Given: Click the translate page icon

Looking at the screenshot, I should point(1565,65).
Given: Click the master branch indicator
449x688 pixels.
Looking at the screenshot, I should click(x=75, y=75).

***

» WHAT YOU WILL DO
Could you write out the data above again, changing each "Given" to "Task" and keeping everything else the same?

» EXERCISE ANSWER
Task: Click the translate page icon

Looking at the screenshot, I should point(1565,65).
Task: Click the master branch indicator
449x688 pixels.
Looking at the screenshot, I should click(x=75, y=75).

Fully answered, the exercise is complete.